Seriously, what does this mean? You sound like a politician or
lonewackoff. If you are conflating immigration with citizenship,
that's dishonest. Permanent residents don't get the right to
vote.
Also, you seem hell-bent on maintaining an extremely simplistic,
unimaginative vision of what open immigration would do that is
completely biased by what the current arbitrarily closed system has
produced. When you look at the number of people who are lining up
for H1Bs I don't see why you think open immigration would only
produce increased competition at the low end. It's a little bit
bigger issue than whether you hire a Mexican or a teenager to mow
your lawn. Try to wrap your brain around that a little bit.
Maybe we should just say fuck them. If you are low skilled
too bad.
Seems to me that somebody here is saying exactly that,
John.
The US should tripple its immigration quotas accross the board. That would at least let more legal immigrants in while congress debates about the rest of our immigration policies. Why won't Barr support increased quotas?
these contries are poor bedcause threyh were raped thbythe white industrilaist pig nations for decades and then they were hit with trade sancetions when thye overtheryew their imperialist overloards. notw globable warlming will destroy thiese' nations environment andtheir econiemes even more completely and tall the west will sya is they should bemore tlike the swest and gie all the power to rich
As far as data, even pro immigration people admit that
immigration has a depressing effect on the wages of non-high school
educated workers.
As though timed to respond to John's claims of the harm done by
immigrants to the wages of native low skilled workers, we have a
new study...
Using our estimates and Census data we find that immigration (1990-2006) had small negative effects in the short run on native workers with no high school degree (-0.7%) and on average wages (-0.4%) while it had small positive effects on native workers with no high school degree (+0.3%) and on average native wages (+0.6%) in the long run. These results are perfectly in line with the estimated aggregate elasticities in the labor literature since Katz and Murphy (1992). We also find a wage effect of new immigrants on previous immigrants in the order of negative 6%.
So immigration causes a short run slight decrease in wages and a
long run slight rise in wages. As prior studies and arguments have
shown, the only people whose wages are materially impacted are the
last wave of immigrants.
RC Dean:That's right, like everyone else on this thread you dismiss my arguments with a "he's probably on drugs" schtick. BTW I am not the same classwarrior that usually posts here.
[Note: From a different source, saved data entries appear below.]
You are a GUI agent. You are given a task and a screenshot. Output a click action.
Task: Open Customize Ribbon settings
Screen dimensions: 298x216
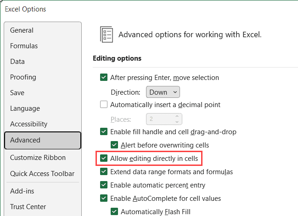pos(38,158)
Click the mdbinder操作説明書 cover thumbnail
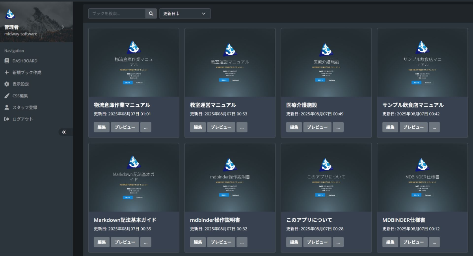Viewport: 473px width, 256px height. pos(230,177)
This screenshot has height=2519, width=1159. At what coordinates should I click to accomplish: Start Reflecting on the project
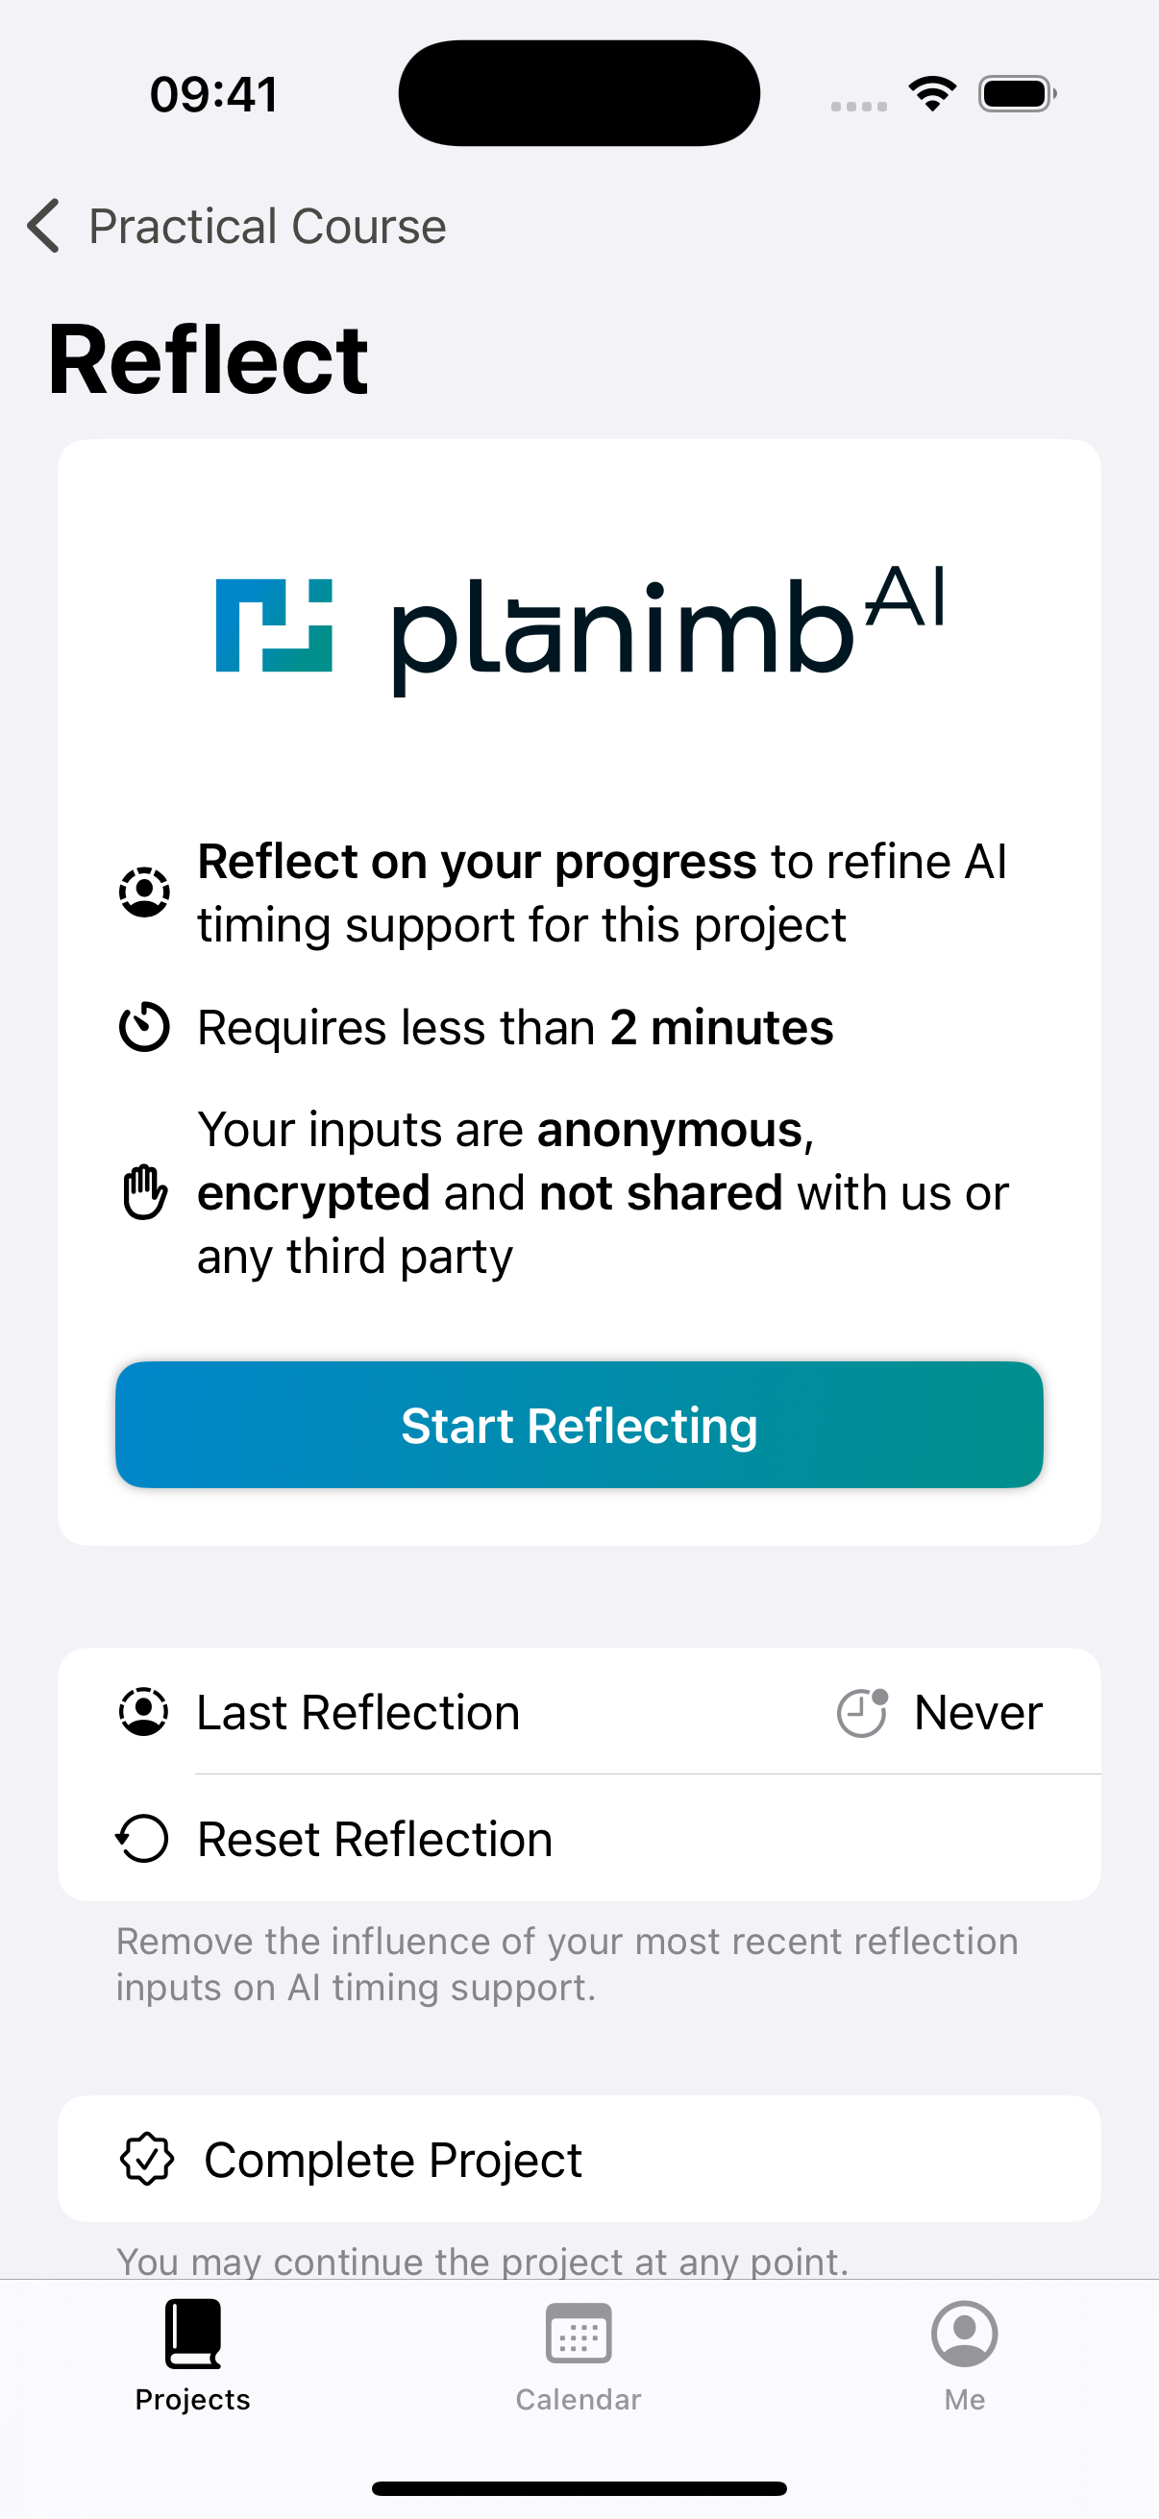(579, 1425)
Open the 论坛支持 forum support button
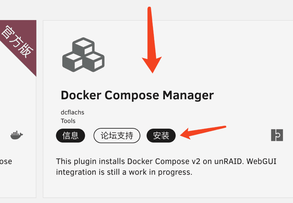The image size is (293, 203). click(117, 136)
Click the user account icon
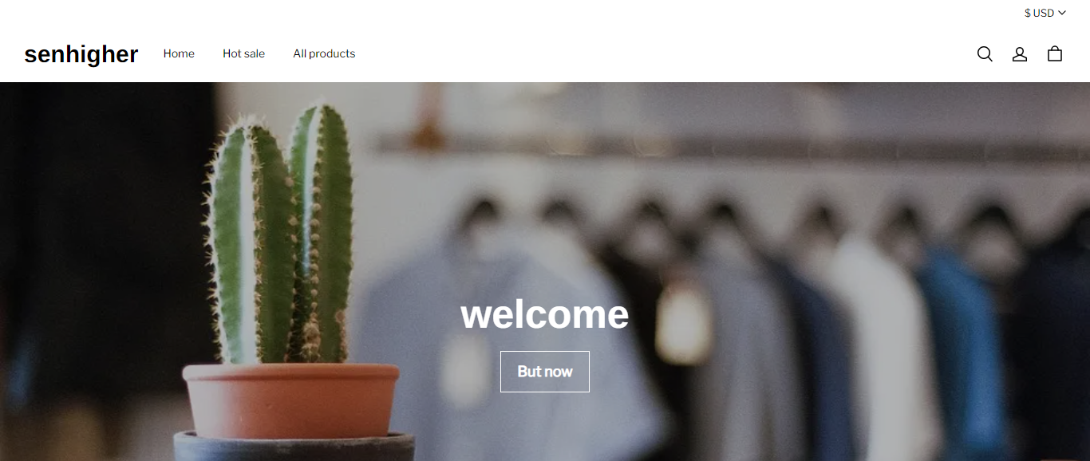Image resolution: width=1090 pixels, height=461 pixels. pos(1020,53)
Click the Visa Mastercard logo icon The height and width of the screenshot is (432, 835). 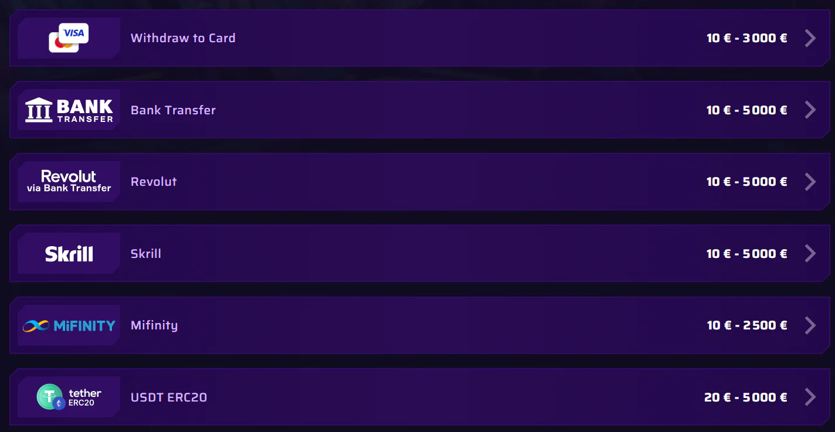69,38
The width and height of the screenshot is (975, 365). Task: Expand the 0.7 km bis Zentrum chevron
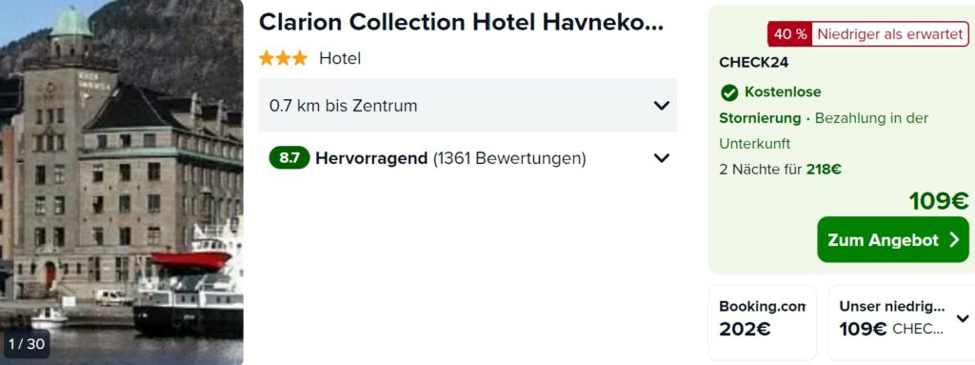click(x=662, y=105)
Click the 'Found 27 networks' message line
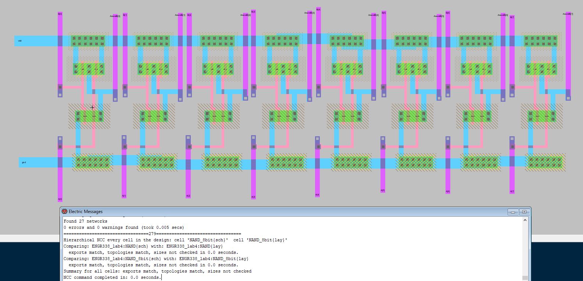This screenshot has height=281, width=583. pyautogui.click(x=85, y=221)
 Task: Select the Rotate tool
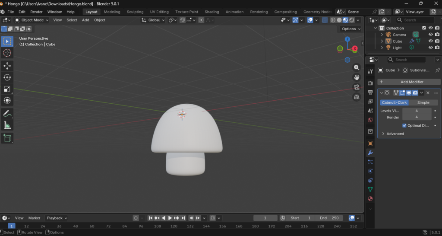[7, 77]
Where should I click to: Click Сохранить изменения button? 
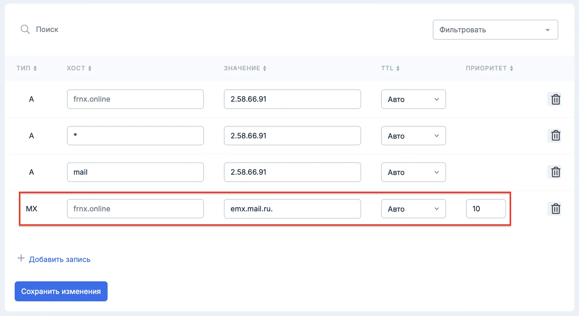61,291
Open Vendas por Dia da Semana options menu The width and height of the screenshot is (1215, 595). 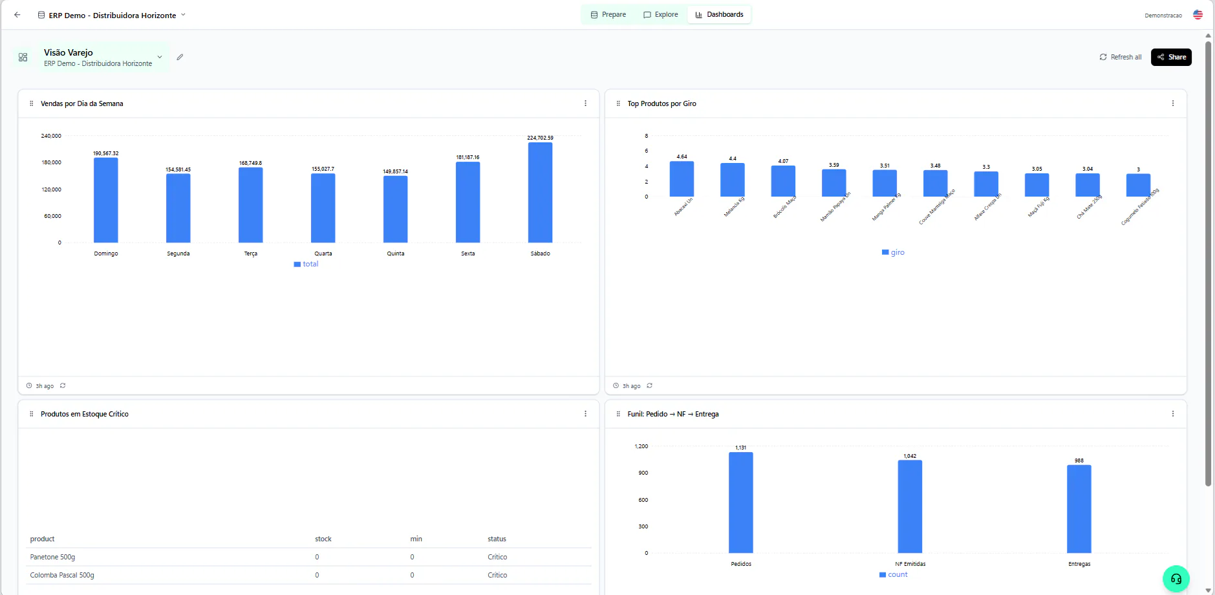click(585, 103)
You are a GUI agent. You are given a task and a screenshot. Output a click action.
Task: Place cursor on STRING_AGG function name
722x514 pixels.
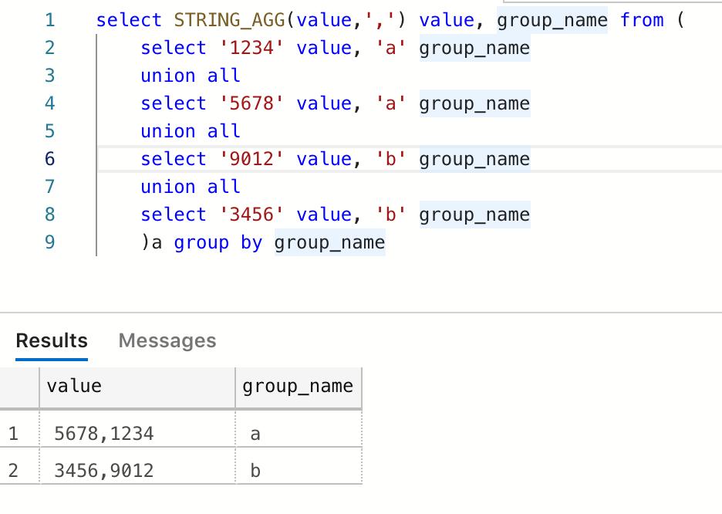pyautogui.click(x=229, y=20)
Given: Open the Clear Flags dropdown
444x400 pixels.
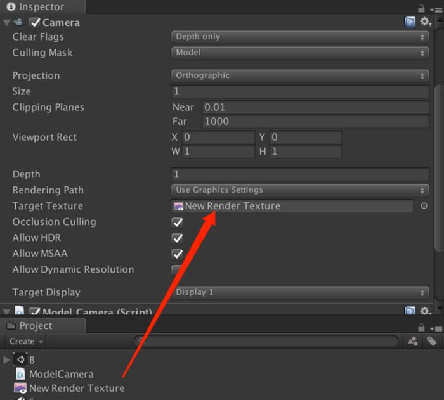Looking at the screenshot, I should (300, 37).
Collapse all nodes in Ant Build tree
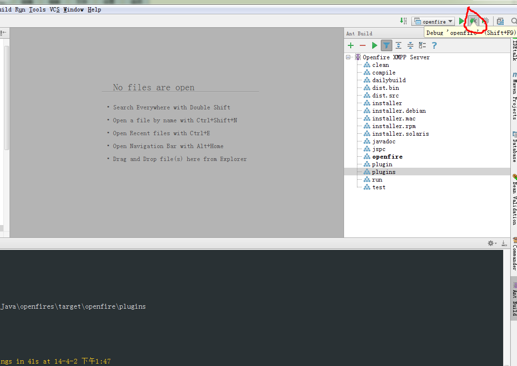The width and height of the screenshot is (517, 366). 410,45
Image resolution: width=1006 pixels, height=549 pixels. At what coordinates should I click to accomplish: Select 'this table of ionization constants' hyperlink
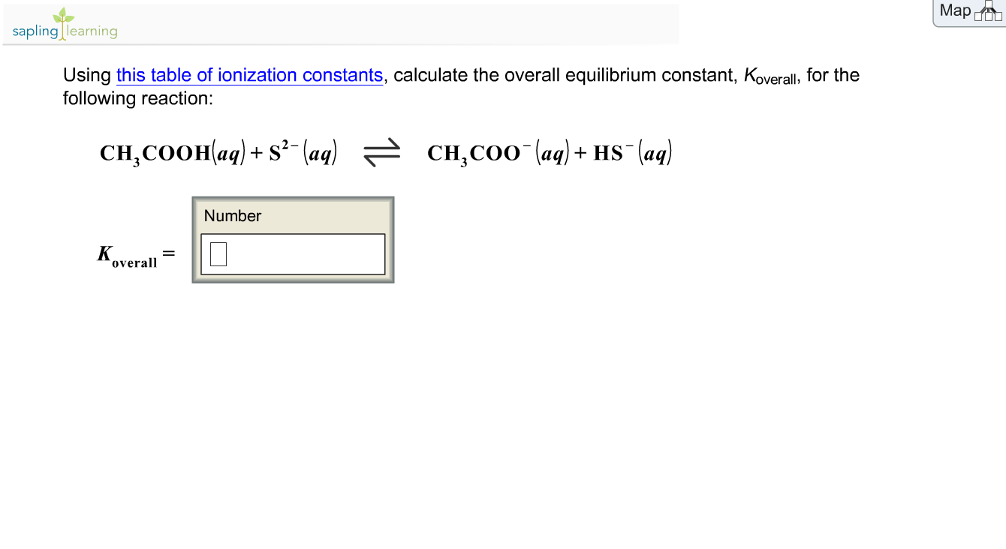pyautogui.click(x=248, y=75)
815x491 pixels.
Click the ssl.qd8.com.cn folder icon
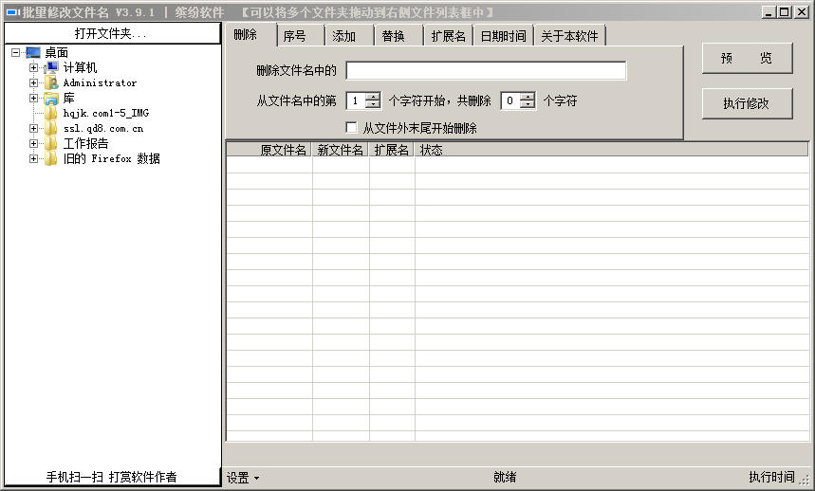pos(51,129)

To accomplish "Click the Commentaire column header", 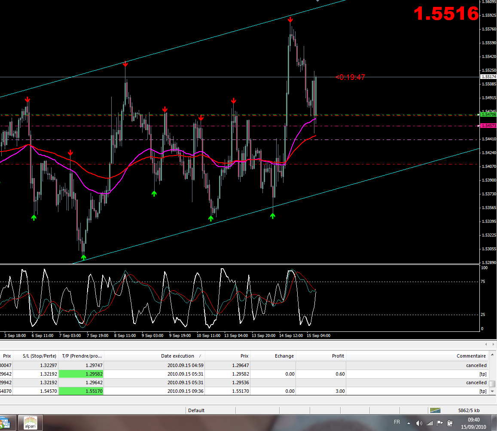I will [471, 356].
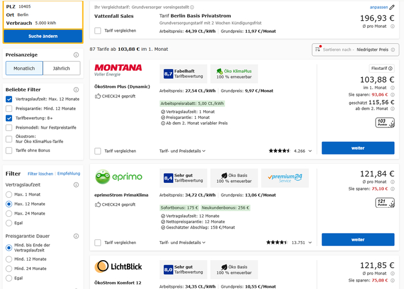
Task: Click the Montana Voller Energie logo
Action: pyautogui.click(x=118, y=70)
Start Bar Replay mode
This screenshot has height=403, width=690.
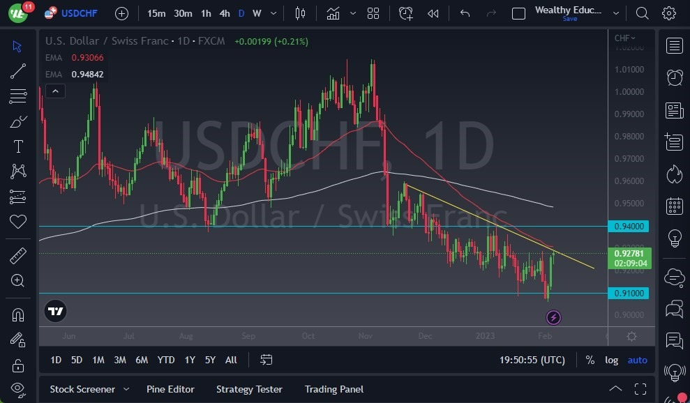click(x=433, y=13)
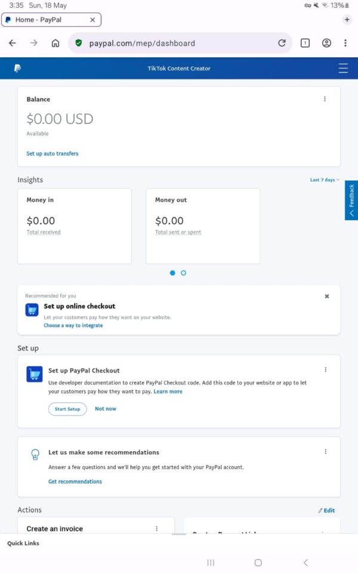358x573 pixels.
Task: Go to browser home page icon
Action: [55, 43]
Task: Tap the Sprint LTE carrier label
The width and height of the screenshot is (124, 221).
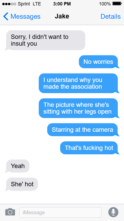Action: [x=29, y=4]
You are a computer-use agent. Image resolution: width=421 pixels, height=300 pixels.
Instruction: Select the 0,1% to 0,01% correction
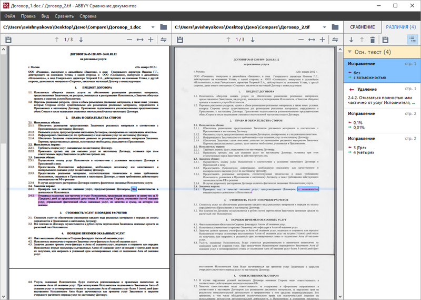coord(382,121)
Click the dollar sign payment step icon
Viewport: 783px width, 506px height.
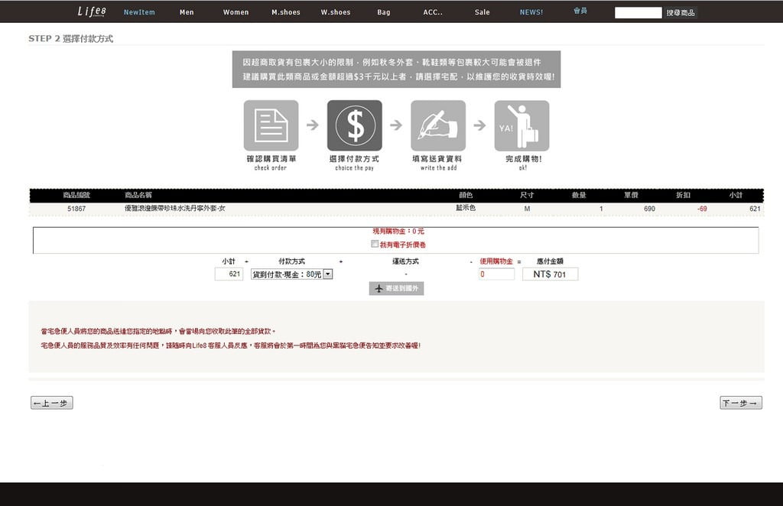[355, 125]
That's right, like everyone else on this thread you dismiss
my arguments [...]
Well, it's your own fault for encrypting your arguments before
posting them. We're not the NSA, you know.
BTW I am not the same classwarrior that usually posts
here.
Then why not choose an original handle?
it's so inefficient to ship all these foreigners over here and
try to match them up with 30-week jobs so they can go back home
wealthy. much better to raise our taxes to such a point that the
amount of wealth we're allowed to retain is equal to the amount of
wealth the nigerians will have after we send them all our taxes.
obama for prez!
on a more historical note, prior to world war 1 young male
eye-talians and assorted other swarthy europeans used to come over
here, do the farming for circa 30 weeks and return home to buy a
plot of land with the accumulated cash. i am not sure those kind of
jobs are available in sufficient quantities today.